#### [Description of the task]
Repeat the listing that follows exactly. Pictures are not part of the copy.

= = = =

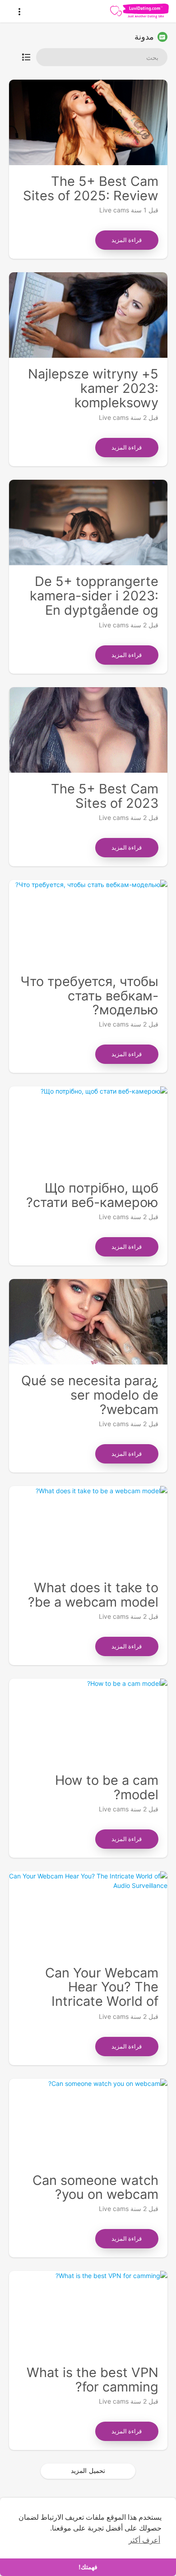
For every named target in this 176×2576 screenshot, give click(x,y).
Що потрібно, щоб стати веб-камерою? (92, 1195)
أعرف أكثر (144, 2540)
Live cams (114, 210)
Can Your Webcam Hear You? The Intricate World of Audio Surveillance (101, 1994)
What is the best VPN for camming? (92, 2379)
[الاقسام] (26, 57)
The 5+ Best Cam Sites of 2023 (104, 796)
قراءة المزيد (126, 239)
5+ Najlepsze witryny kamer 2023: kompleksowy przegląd (93, 395)
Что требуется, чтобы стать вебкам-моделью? (89, 995)
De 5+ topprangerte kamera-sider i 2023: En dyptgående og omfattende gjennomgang (94, 610)
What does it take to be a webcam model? (93, 1595)
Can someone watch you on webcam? (95, 2187)
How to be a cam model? (106, 1787)
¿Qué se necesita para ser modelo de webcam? (89, 1395)
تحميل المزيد (88, 2470)
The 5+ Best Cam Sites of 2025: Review (90, 188)
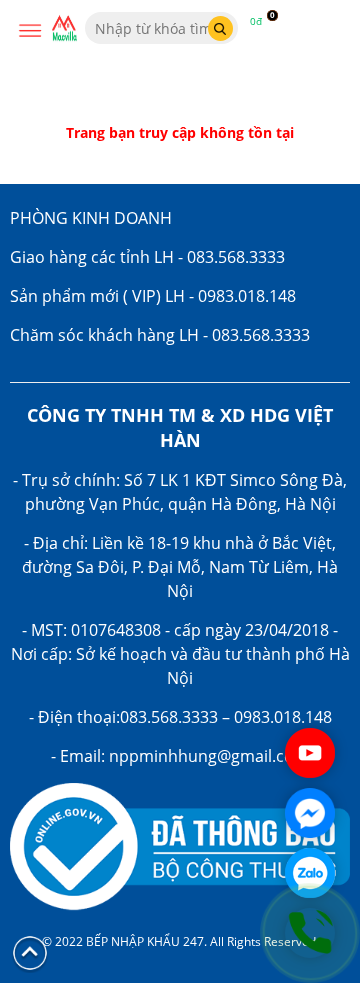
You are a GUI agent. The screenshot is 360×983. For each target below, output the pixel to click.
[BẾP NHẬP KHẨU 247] (64, 29)
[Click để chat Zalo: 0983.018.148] (310, 873)
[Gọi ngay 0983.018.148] (310, 933)
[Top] (30, 951)
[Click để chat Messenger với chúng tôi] (310, 813)
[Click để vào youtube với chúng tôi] (310, 753)
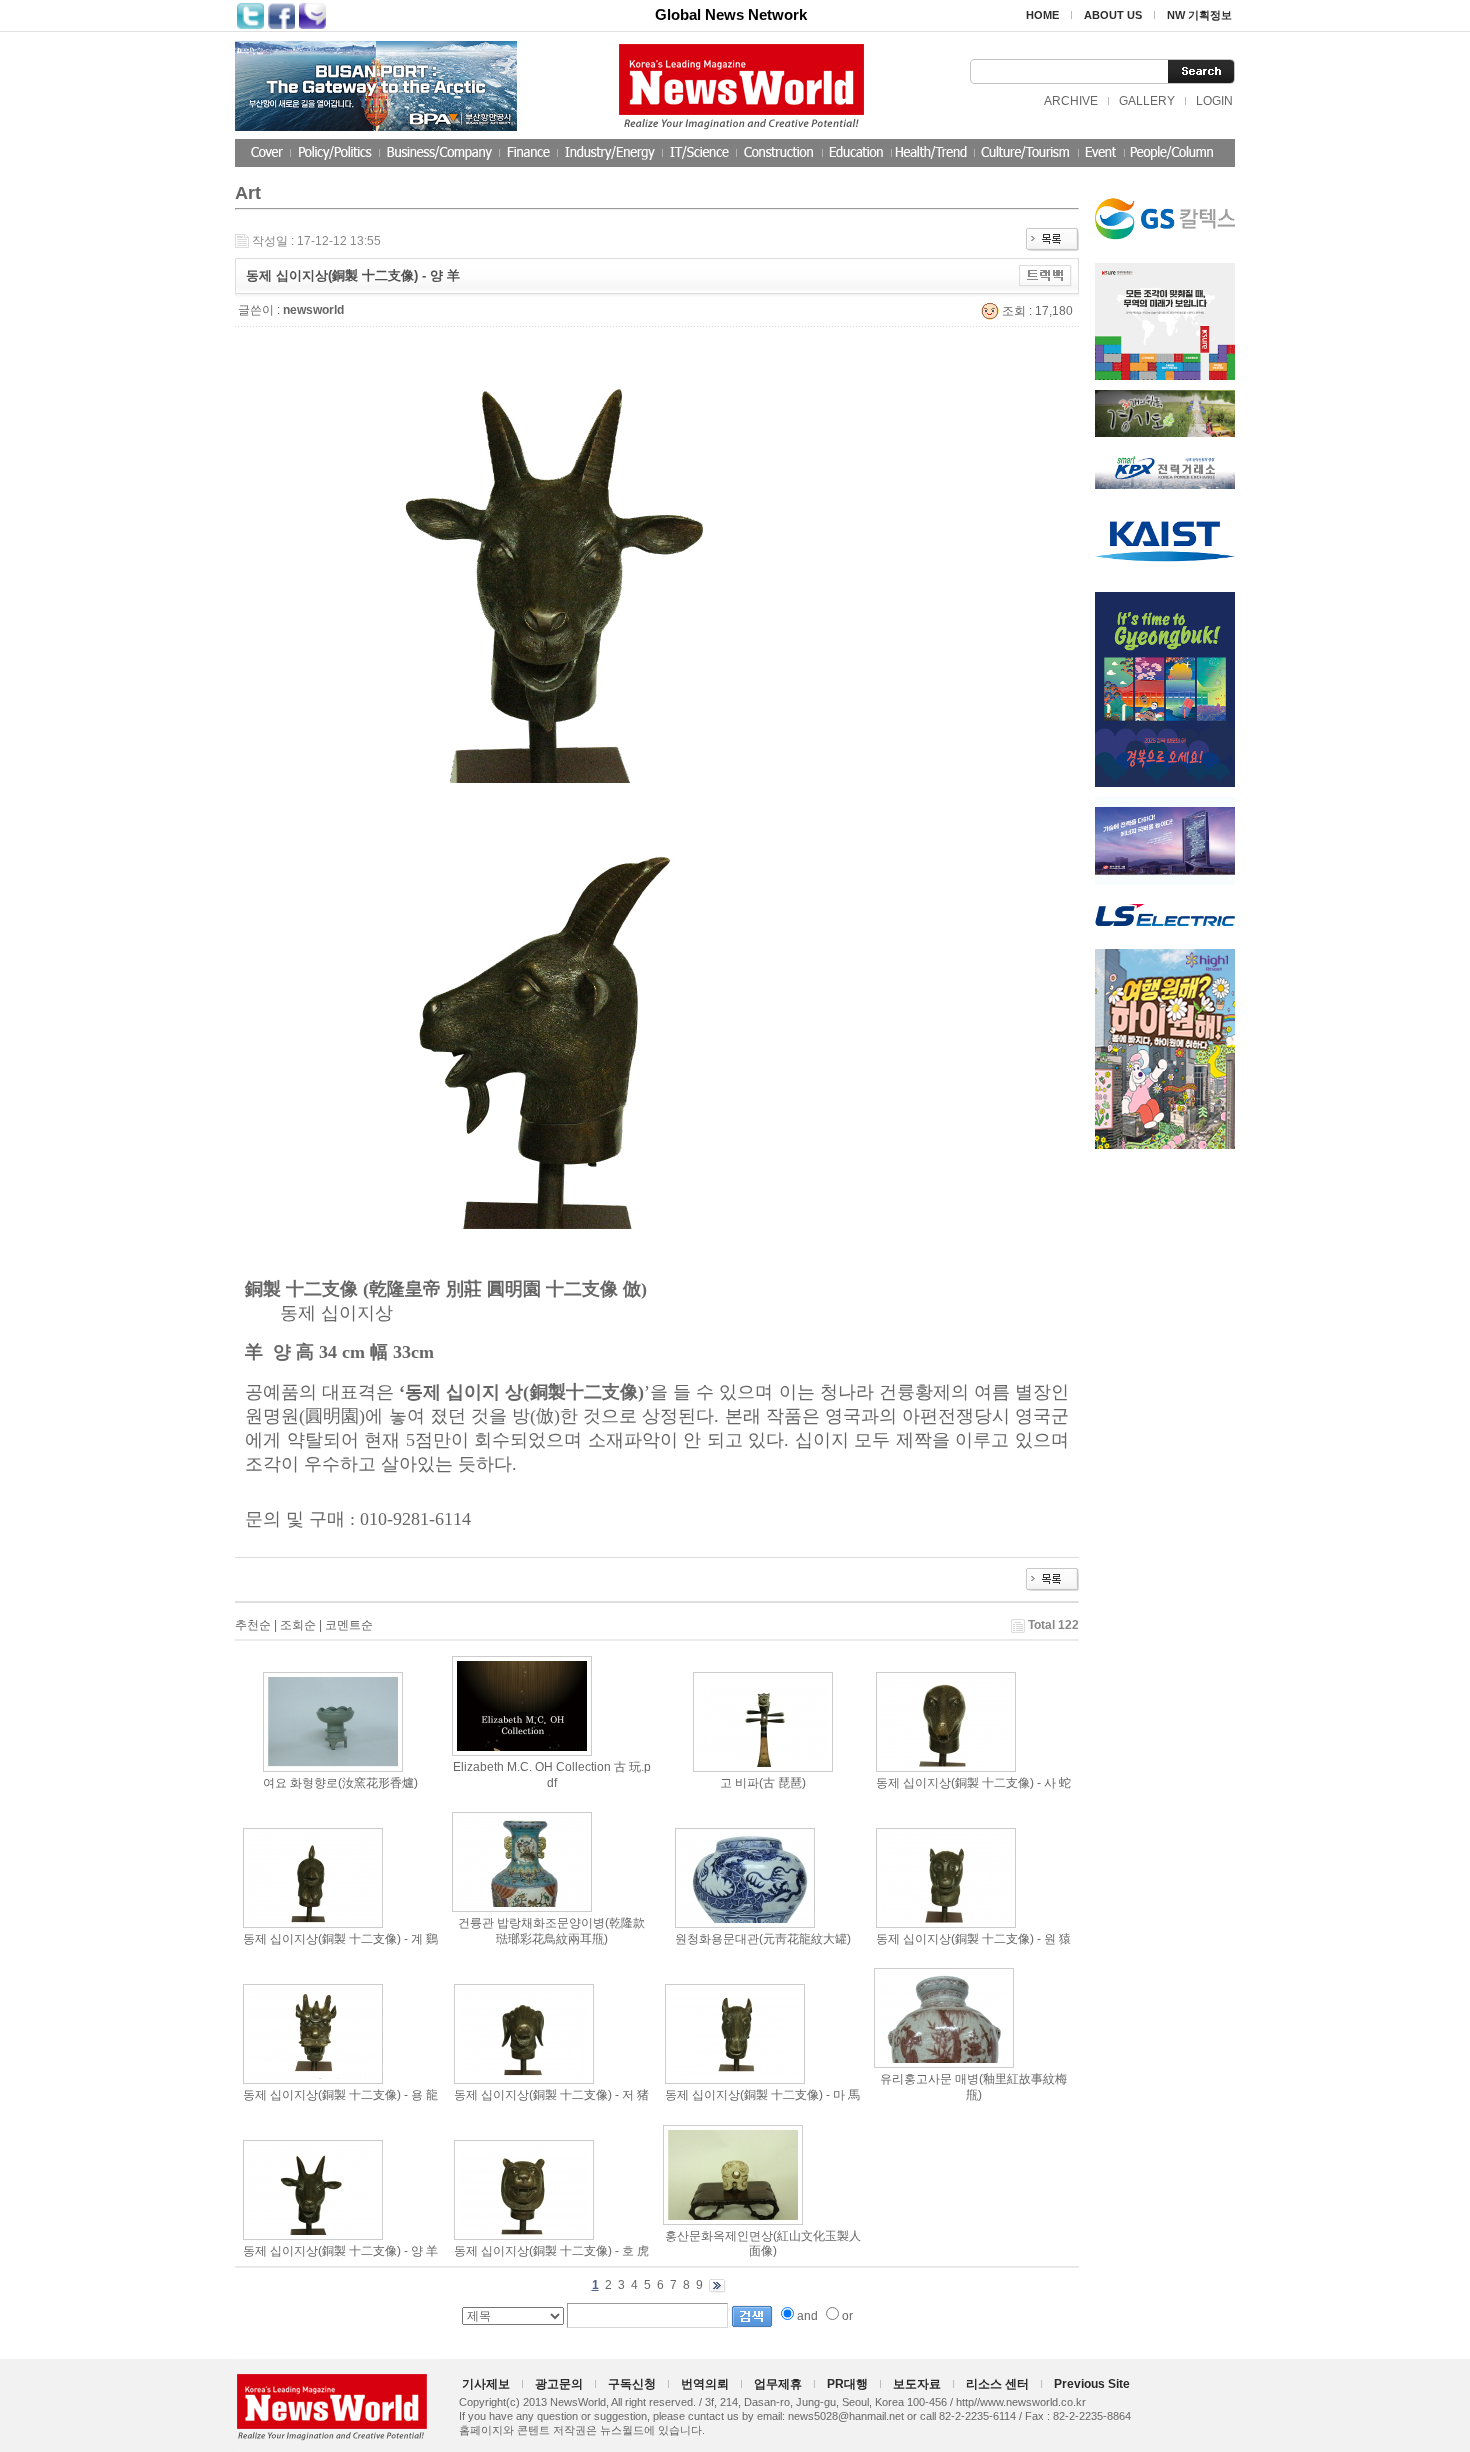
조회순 (298, 1625)
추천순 (253, 1625)
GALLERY (1147, 101)
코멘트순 (349, 1625)
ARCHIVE (1071, 101)
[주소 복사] (1045, 275)
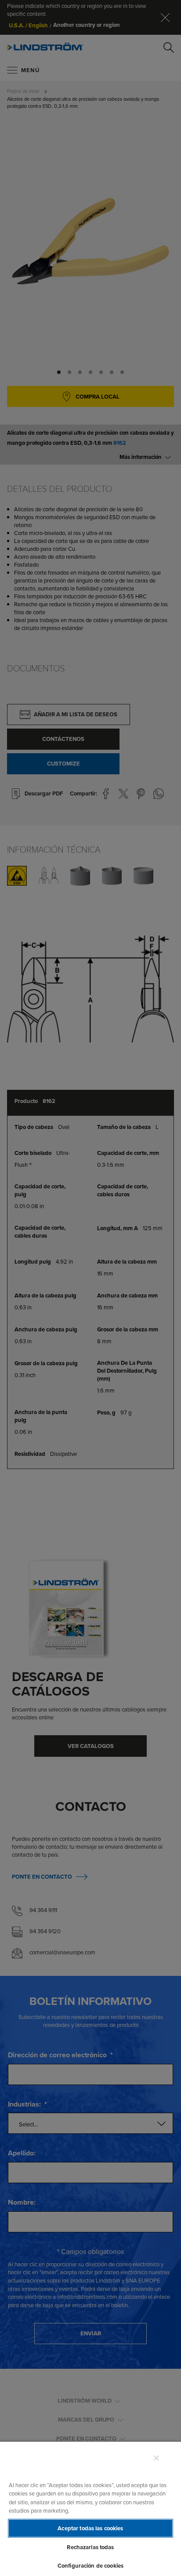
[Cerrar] (156, 2458)
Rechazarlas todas (90, 2547)
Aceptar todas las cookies (90, 2528)
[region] (90, 2508)
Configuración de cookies (90, 2565)
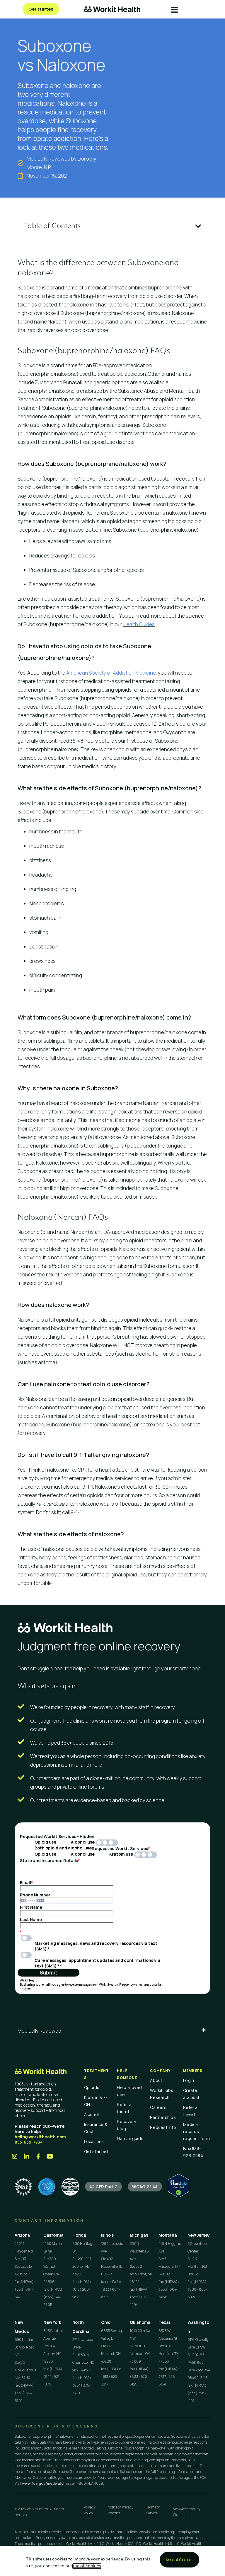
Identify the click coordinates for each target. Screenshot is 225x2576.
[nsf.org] (23, 2187)
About (156, 2080)
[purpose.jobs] (70, 2187)
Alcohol (91, 2114)
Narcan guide (130, 2138)
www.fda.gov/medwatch (44, 2483)
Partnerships (163, 2117)
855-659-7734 (29, 2142)
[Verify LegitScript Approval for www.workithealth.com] (178, 2195)
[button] (198, 226)
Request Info (163, 2127)
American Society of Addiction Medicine (111, 672)
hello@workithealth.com (40, 2136)
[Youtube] (50, 2156)
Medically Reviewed (39, 2030)
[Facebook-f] (38, 2156)
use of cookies (87, 2566)
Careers (158, 2107)
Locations (94, 2141)
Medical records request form (196, 2131)
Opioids (92, 2087)
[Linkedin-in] (26, 2156)
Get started (96, 2151)
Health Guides (139, 624)
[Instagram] (15, 2156)
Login (188, 2080)
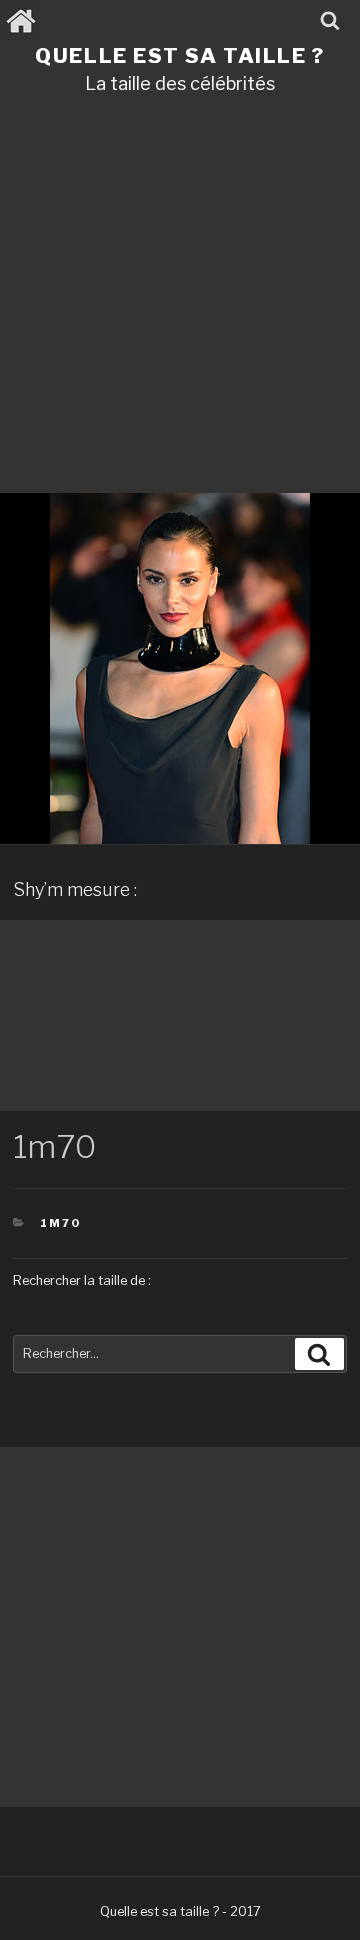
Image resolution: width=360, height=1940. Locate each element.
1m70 (60, 1223)
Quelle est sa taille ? (180, 55)
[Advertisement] (180, 301)
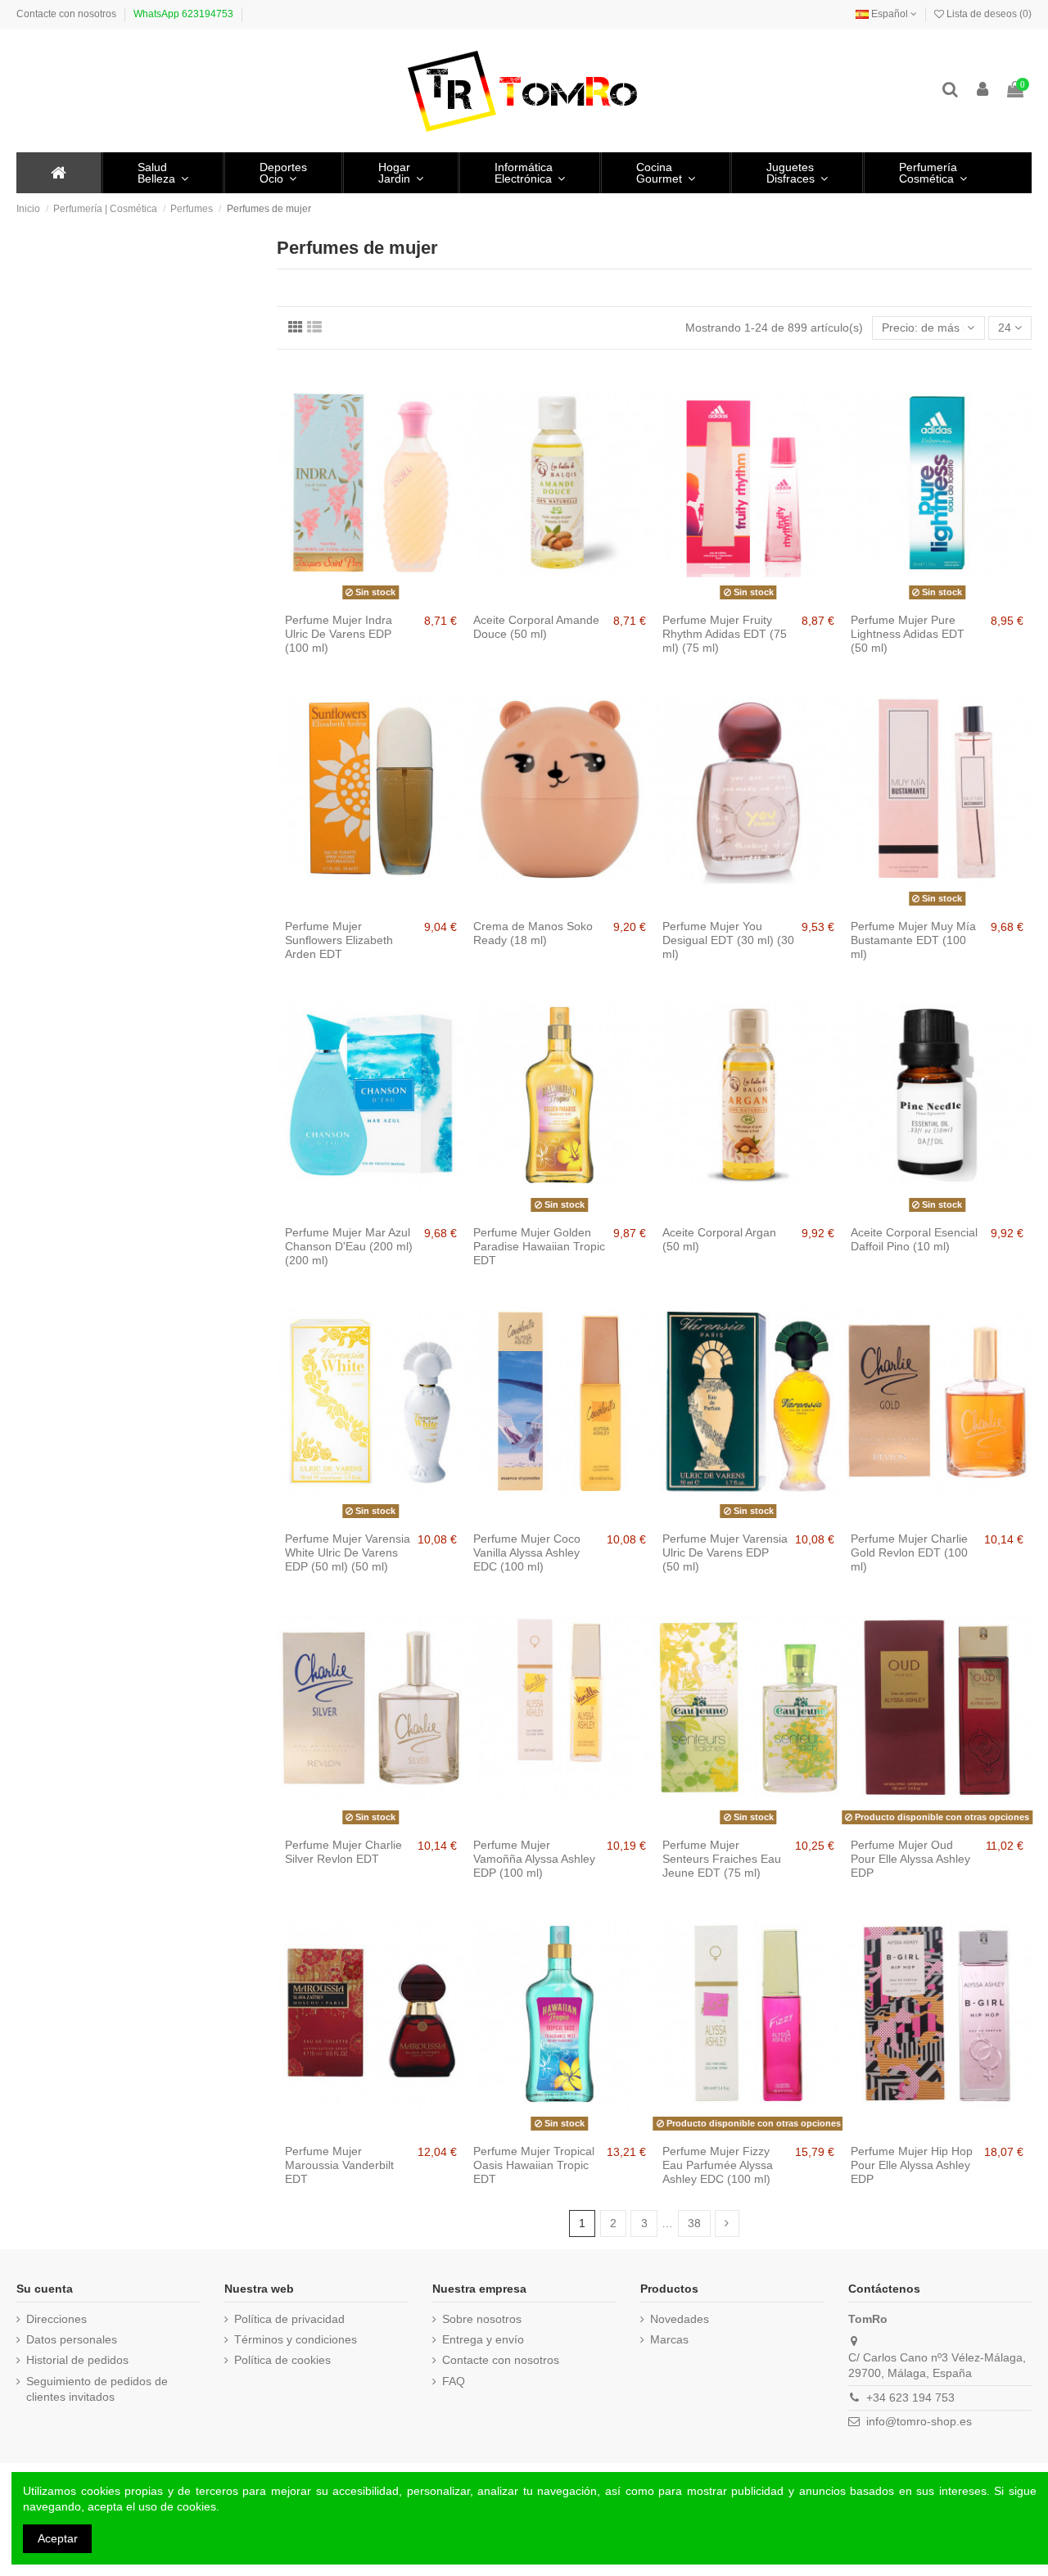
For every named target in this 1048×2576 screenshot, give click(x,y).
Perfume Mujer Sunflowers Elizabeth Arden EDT (339, 940)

= = = =

#### [Solution to the problem]
For every named target in this 176×2576 screenshot, give click(x,y).
Що потрібно, щоб стати веб-камерою? (92, 1195)
أعرف أكثر (144, 2540)
Live cams (114, 210)
Can Your Webcam Hear You? The Intricate World of Audio Surveillance (101, 1994)
What is the best VPN for camming? (92, 2379)
[الاقسام] (26, 57)
The 5+ Best Cam Sites of 2023 (104, 796)
قراءة المزيد (126, 239)
5+ Najlepsze witryny kamer 2023: kompleksowy przegląd (93, 395)
Что требуется, чтобы стать вебкам-моделью? (89, 995)
De 5+ topprangerte kamera-sider i 2023: En dyptgående og omfattende gjennomgang (94, 610)
What does it take to be a webcam model? (93, 1595)
Can someone watch you on webcam? (95, 2187)
How to be a cam model? (106, 1787)
¿Qué se necesita para ser modelo de webcam? (89, 1395)
تحميل المزيد (88, 2470)
The 5+ Best Cam Sites of 2025: Review (90, 188)
You are a GUI agent. The screenshot is 360×983. For each target below, output the pixel to click.
[BẾP NHẬP KHẨU 247] (64, 29)
[Click để chat Zalo: 0983.018.148] (310, 873)
[Gọi ngay 0983.018.148] (310, 933)
[Top] (30, 951)
[Click để chat Messenger với chúng tôi] (310, 813)
[Click để vào youtube với chúng tôi] (310, 753)
조회순 (298, 1625)
추천순 (253, 1625)
GALLERY (1147, 101)
코멘트순 (349, 1625)
ARCHIVE (1071, 101)
[주소 복사] (1045, 275)
[Cerrar] (156, 2458)
Rechazarlas todas (90, 2547)
Aceptar todas las cookies (90, 2528)
[region] (90, 2508)
Configuración de cookies (90, 2565)
Identify the click coordinates for each target. Screenshot is 225x2576.
[nsf.org] (23, 2187)
About (156, 2080)
[purpose.jobs] (70, 2187)
Alcohol (91, 2114)
Narcan guide (130, 2138)
www.fda.gov/medwatch (44, 2483)
Partnerships (163, 2117)
855-659-7734 (29, 2142)
[Verify LegitScript Approval for www.workithealth.com] (178, 2195)
[button] (198, 226)
Request Info (163, 2127)
American Society of Addiction Medicine (111, 672)
hello@workithealth.com (40, 2136)
[Youtube] (50, 2156)
Medically Reviewed (39, 2030)
[Facebook-f] (38, 2156)
use of cookies (87, 2566)
Careers (158, 2107)
Locations (94, 2141)
Medical records request form (196, 2131)
Opioids (92, 2087)
[Linkedin-in] (26, 2156)
Get started (96, 2151)
Health Guides (139, 624)
[Instagram] (15, 2156)
Login (188, 2080)
Image resolution: width=360, height=1940. Locate each element.
1m70 (60, 1223)
Quelle est sa taille ? (180, 55)
[Advertisement] (180, 301)
For every named target in this 1048×2576 screenshot, give click(x,y).
Perfume Mujer Sunflowers Elizabeth Arden EDT (339, 940)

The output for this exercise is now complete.